May 18, 2011 06:58 GMT  ·  By

According to the conclusions of a new study, it would appear that eliminating chronic back pain has a number of health benefits, in addition to making it easier for people to put up with their condition. Experts say that the brain itself displays less abnormalities as pain is removed.

Being constantly subjected to pain can be really damaging for the human brain, experts say, and this is why removing this pain may in fact lead to a host of positive effects, such as cerebral recovery.

In a new set of experiments, participants whose back pains had been eliminated were assessed six months later. It was determined that their brains displayed significantly fewer signs of abnormalities than those of their peers who still experienced chronic pain.

The study, conducted by a team at the McGill University in Montreal, Canada, was focused on people who reported experiencing chronic back pains for at least a year. Team leader and MGU neuroscientist Laura Stone, together with colleagues, used brain-imaging techniques to look at subjects' brains.

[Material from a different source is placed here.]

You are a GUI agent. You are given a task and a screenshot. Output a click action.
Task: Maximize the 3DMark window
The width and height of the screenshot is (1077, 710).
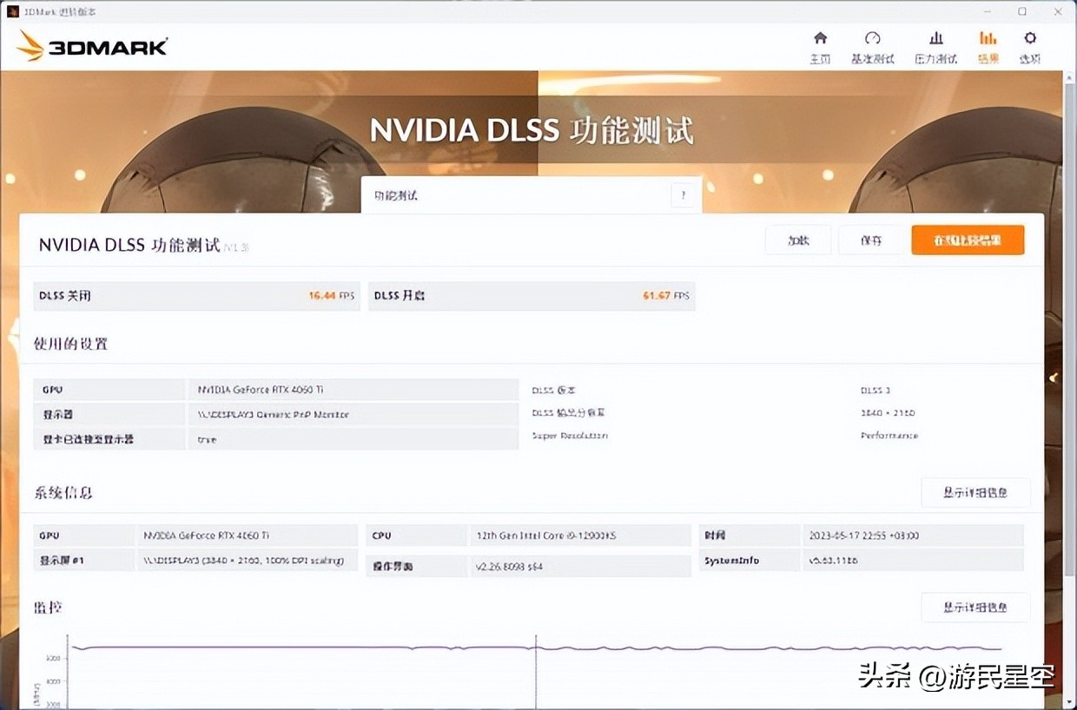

Using an investigations technique called Magnetic Resonance Imaging (MRI), researchers determined that those suffering from chronic pain displayed a thinning in a portion of the brain called the dorsolateral prefrontal cortex, Science News reports.

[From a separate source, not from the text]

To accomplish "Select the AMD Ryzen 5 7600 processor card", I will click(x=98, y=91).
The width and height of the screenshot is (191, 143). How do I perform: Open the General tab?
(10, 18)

Previous studies have already linked this brain region to pain modulation, so the correlation makes sense, the team says. Abnormal levels of activity were recorded in these areas as participants were subjected to simple cognitive tests.

A segment of the test group was then treated using either injections or pain-relieving surgery, whereas the other participants were not. Six months later, the subjects were again put inside a brain scanner.

In those whose levels of pain had decreased, experts found a thickening of the dorsolateral prefrontal regions, and also a regularization of the abnormal activity patterns previously recorded in those areas.

“We know that pain causes brain changes, and now we know that taking pain away reverses those changes,” explains Stone in a new paper detailing the findings. The work is published in the May 18 issue of the esteemed Journal of Neuroscience.

The conclusions of this study are “a concrete message that certainly brings hope and relief to those suffering from this condition,” comments Dante Chialvo, who is a neuroscientist at the University of California in Los Angeles (UCLA).